I think that those are the sorts of problems people are thinking about when they say that empathy isn't necessarily all that great. Feeling bad about bad things happening to others not only doesn't automatically translate into helping them, but can lead away from doing so. And it's possible to care about the welfare of others and work to improve it without feeling bad about it. For some people, that may be easier.

Thaumic
2017-12-05, 09:00 AM
I agree with your analysis, CowardlyPaladin, but I would like to point out one character you seem to have skipped: Therkla. Her story arc is somewhat short (or at least, has fewer comics covering it, on the order of 20), so I think she is often forgotten. But she also exhibits the type of character growth you discussed.
She is faced with a difficult choice: the man who has given her a feeling of belonging (something she never had before), or the man she loves. Her problem is, the two of them refuse to co-exist. When she is first introduced, she doesn't seem to have a plan about resolving this issue, in fact, she may not even be aware of it.
As the story continues, she begins to realize that Kubota really wants Elan dead, and that simply "failing" to kill him over and over is not a viable solution. It is at this point that she reaches her big, character-defining loss: she cannot have the two people she cares most about, and must pick one.
At first, she sides with Elan, as the two go off to stop Kubota from killing Kazumi and Daigo. However, she doesn't realize at the time that Elan plans to actually arrest Kubota, and when she is forced to make the heroes' choice a little later on, she chooses... neither.
I think this is her lowest point of loss, because the only choice she felt like she could make didn't work (instead, she got poisoned). This is the point when she takes a big step in the character-development direction: she chooses Elan over Kubota (saying "I shoulda just... just stuck with you and attacked Kubota right away.")
Unfortunately, before the emotions between her and Elan can really be sorted out... she dies.
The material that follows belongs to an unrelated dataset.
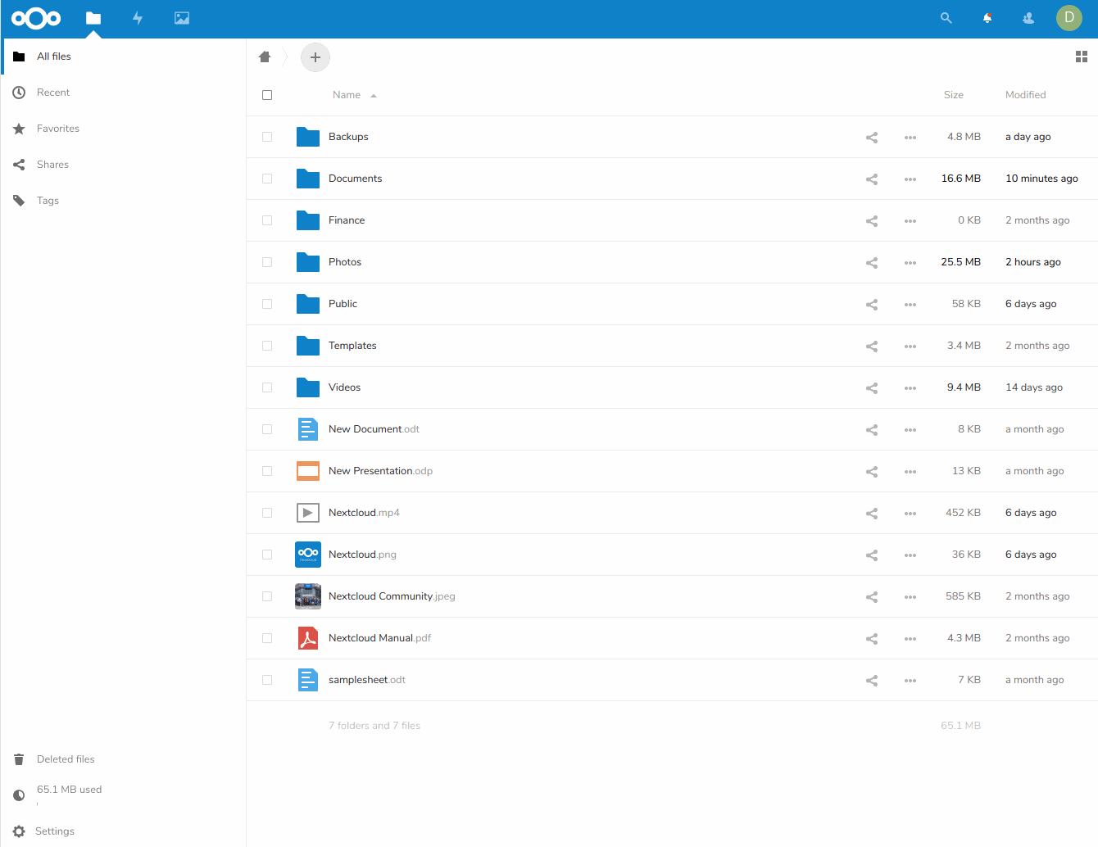Go to Favorites in the sidebar
This screenshot has height=847, width=1098.
click(57, 129)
However, I feel like if she had lived, we could have seen some amount of growth in her as a character as a result of these events, such as how you described in the original thread post.

Ruck
2017-12-05, 02:51 PM
As to the more recent discussion, I had understood empathy to be experiencing the feelings of others. And while being happy when others are happy obviously motivates benevolence, but being sad and afraid when others are sad and afraid doesn't necessarily put you in the best emotional state to help them. Furthermore, since we can only vicariously experience things we're aware of in the first place, that sort of sensitivity can lead someone to avoid learning about suffering in the first place, e.g. by not reading the news, rather than to alleviate suffering.
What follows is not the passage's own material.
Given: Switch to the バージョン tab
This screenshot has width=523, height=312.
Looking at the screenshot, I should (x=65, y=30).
I think that those are the sorts of problems people are thinking about when they say that empathy isn't necessarily all that great. Feeling bad about bad things happening to others not only doesn't automatically translate into helping them, but can lead away from doing so. And it's possible to care about the welfare of others and work to improve it without feeling bad about it. For some people, that may be easier.

Empathy isn't just "feeling what others feel." It's the ability to place oneself in their shoes and understand why they feel the way they feel and do the things they do.

Lacuna Caster
2017-12-12, 01:55 PM
Empathy isn't just "feeling what others feel." It's the ability to place oneself in their shoes and understand why they feel the way they feel and do the things they do.
I think you're talking about cognitive vs. affective empathy. As Korvin mentioned, psychopaths are often quite good at this.


On the broader subject of the OP and mechanics for character development, etc.- I agree that putting characters in positions that involve tradeoffs between their values is an effective tool to create dramatic arcs, but I think this is more of a universal pattern than something specific to OOTS. Examples off the top of my head- LA Confidential creates tradeoffs between Exley's integrity, ambition and social capital, Star Wars creates tradeoffs between Luke's family, impatience and the rebel cause, and Berserk creates tradeoffs between inclusion, isolation and class struggle.